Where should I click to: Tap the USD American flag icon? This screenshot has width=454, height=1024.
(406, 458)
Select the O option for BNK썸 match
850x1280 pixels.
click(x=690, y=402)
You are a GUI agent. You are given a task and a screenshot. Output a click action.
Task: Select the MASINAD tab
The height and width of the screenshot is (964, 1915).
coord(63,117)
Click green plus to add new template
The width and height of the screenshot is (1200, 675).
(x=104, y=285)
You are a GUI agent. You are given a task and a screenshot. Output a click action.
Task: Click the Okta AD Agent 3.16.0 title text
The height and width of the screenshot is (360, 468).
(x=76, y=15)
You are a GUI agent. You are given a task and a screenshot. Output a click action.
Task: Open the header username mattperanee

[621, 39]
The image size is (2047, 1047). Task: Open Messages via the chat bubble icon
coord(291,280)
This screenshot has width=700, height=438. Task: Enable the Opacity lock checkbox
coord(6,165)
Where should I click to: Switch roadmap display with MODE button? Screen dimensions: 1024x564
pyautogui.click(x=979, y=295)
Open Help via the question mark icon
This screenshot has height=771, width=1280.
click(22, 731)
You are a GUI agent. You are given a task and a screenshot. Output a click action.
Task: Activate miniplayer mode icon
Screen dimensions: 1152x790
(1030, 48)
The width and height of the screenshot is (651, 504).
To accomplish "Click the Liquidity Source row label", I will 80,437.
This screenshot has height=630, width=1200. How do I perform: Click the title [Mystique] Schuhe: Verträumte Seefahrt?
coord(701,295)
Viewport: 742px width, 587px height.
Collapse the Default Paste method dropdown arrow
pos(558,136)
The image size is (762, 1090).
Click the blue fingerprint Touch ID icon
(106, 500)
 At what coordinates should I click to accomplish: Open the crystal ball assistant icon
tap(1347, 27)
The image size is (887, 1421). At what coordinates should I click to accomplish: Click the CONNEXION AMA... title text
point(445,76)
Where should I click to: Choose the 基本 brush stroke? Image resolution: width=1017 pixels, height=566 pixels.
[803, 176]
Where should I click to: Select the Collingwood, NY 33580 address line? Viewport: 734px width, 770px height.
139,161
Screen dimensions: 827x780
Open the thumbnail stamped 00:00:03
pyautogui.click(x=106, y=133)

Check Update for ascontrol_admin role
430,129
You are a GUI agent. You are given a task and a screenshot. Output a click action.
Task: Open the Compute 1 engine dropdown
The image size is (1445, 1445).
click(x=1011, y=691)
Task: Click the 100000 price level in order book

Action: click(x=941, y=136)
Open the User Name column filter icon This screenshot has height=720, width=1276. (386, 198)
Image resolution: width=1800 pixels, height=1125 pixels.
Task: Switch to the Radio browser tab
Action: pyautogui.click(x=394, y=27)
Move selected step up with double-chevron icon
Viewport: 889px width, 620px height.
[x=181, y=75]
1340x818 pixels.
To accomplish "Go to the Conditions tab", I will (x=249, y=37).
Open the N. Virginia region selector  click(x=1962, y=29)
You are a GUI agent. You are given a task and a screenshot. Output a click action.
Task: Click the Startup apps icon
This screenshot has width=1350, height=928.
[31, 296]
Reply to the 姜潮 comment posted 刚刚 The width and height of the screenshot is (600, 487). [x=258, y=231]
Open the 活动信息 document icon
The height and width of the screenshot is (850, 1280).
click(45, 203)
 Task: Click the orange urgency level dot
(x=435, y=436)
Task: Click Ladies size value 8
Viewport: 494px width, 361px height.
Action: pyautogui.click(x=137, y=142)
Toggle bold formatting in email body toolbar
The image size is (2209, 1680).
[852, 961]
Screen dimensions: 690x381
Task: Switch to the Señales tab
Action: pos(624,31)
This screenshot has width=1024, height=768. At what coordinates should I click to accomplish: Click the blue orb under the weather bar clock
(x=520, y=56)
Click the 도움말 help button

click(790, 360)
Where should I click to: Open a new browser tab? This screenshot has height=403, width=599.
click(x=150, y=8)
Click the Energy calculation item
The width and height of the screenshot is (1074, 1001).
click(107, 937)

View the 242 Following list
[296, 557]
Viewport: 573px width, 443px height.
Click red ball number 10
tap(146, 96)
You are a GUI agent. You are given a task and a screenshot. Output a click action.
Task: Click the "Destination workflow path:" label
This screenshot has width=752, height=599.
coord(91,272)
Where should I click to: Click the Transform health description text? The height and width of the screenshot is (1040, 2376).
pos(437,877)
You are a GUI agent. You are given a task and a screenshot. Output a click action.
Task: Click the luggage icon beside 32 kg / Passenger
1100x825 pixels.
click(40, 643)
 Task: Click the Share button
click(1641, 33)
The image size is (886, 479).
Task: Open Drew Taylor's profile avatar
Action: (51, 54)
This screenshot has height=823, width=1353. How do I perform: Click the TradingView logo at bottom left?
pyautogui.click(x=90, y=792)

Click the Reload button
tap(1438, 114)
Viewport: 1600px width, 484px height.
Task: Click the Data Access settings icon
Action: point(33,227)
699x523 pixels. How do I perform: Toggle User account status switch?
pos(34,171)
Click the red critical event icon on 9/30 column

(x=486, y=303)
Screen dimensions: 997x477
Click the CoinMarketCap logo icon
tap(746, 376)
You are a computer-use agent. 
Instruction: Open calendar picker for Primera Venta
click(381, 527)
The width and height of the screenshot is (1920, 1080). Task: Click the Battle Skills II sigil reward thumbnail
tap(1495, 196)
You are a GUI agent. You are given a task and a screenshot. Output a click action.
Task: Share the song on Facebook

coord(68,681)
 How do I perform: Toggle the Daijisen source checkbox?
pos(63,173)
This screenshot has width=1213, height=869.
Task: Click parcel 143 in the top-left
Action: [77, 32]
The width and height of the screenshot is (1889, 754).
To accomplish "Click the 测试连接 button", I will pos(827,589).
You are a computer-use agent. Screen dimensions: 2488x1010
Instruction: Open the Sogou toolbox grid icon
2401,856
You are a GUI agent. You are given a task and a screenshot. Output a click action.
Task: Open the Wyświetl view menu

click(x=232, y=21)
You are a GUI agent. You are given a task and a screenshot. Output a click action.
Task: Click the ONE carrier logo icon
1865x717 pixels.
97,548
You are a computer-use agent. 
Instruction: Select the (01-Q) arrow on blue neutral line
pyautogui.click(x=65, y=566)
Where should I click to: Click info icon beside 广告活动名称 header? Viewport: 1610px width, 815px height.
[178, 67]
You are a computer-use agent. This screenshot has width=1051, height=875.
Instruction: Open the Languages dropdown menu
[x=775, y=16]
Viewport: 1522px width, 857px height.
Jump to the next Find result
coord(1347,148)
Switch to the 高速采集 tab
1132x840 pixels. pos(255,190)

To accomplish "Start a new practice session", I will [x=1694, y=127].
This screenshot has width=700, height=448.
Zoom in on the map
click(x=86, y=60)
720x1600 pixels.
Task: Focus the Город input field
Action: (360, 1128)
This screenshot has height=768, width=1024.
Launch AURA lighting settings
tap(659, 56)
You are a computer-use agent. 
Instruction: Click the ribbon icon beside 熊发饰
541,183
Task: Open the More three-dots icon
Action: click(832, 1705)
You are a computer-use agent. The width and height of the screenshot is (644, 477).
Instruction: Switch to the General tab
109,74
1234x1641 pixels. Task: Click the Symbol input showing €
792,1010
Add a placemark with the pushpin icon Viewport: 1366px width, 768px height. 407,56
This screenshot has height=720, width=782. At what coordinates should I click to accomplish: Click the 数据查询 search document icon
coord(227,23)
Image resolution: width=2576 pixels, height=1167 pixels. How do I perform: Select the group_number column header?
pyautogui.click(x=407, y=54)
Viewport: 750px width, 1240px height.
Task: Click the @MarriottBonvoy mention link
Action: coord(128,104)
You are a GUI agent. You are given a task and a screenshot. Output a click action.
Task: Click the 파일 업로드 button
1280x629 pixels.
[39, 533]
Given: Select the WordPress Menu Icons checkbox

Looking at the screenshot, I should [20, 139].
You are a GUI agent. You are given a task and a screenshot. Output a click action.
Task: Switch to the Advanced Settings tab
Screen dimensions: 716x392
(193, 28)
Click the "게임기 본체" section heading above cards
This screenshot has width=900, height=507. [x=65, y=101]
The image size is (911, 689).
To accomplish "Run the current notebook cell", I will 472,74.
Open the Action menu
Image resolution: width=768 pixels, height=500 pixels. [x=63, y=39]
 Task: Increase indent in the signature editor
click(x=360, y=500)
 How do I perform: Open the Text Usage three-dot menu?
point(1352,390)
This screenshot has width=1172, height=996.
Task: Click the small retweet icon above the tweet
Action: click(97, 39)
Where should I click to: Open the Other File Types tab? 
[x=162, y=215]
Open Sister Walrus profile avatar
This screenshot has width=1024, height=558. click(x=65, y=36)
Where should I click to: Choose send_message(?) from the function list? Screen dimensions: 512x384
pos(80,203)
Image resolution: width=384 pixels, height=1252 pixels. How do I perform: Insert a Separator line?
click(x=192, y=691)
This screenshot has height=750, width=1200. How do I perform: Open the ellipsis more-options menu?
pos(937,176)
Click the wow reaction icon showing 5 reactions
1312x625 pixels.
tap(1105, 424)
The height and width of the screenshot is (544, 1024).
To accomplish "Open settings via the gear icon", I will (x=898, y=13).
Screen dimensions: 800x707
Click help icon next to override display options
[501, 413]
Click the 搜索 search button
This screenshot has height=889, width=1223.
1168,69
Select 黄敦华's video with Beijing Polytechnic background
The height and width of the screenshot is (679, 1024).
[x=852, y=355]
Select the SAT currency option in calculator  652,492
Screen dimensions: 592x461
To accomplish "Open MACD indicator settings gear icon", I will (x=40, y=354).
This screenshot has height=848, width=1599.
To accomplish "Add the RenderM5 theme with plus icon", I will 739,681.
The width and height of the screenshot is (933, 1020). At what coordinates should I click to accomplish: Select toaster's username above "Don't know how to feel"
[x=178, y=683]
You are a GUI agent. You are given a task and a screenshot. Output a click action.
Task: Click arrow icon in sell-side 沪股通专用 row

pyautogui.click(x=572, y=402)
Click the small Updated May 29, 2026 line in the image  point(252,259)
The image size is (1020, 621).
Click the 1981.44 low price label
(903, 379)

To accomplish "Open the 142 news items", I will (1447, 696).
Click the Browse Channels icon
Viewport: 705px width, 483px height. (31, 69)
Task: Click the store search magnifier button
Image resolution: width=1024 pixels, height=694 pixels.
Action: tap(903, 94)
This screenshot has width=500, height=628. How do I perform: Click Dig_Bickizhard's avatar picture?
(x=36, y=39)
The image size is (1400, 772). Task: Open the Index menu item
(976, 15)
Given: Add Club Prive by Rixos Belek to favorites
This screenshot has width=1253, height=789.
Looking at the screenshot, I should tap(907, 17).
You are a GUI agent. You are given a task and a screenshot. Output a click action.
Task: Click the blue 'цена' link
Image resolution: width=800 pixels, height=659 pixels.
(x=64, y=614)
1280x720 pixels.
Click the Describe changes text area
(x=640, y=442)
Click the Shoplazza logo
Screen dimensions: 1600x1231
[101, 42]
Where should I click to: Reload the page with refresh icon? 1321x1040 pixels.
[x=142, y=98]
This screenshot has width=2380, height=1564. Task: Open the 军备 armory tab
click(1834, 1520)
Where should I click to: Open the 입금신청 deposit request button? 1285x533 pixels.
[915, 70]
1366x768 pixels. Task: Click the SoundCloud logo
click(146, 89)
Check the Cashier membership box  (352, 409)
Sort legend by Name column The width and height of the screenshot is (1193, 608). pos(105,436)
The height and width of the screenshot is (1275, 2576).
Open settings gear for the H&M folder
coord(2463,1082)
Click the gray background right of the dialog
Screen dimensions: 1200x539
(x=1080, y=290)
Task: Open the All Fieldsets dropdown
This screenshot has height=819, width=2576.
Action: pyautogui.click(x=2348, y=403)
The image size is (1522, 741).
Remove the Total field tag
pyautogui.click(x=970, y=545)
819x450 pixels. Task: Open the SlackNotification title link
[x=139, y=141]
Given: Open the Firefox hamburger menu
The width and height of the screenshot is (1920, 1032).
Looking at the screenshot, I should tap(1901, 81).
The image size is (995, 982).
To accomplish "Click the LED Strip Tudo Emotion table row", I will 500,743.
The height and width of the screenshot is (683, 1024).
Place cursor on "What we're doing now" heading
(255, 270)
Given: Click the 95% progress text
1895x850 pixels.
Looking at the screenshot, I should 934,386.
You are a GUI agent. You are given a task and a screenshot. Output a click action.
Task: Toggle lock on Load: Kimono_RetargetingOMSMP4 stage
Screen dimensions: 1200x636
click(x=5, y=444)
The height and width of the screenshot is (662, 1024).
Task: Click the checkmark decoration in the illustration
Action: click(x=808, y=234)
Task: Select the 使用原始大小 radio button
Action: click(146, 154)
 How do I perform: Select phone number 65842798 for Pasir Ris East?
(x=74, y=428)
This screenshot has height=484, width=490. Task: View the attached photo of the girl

——————————

= PROBLEM REQUIREMENTS =
In the data above, which lines include "will"? Return those lines.

= RESULT OF THIS TASK =
To accomplish "Click the Liquidity Source row label", I will 80,437.
To accomplish "Go to the Conditions tab", I will (x=249, y=37).
To accomplish "Click the 测试连接 button", I will pos(827,589).
To accomplish "Start a new practice session", I will [x=1694, y=127].
To accomplish "Run the current notebook cell", I will 472,74.
To accomplish "Open settings via the gear icon", I will (x=898, y=13).
To accomplish "Open MACD indicator settings gear icon", I will (x=40, y=354).
To accomplish "Add the RenderM5 theme with plus icon", I will 739,681.
To accomplish "Open the 142 news items", I will (1447, 696).
To accomplish "Click the LED Strip Tudo Emotion table row", I will 500,743.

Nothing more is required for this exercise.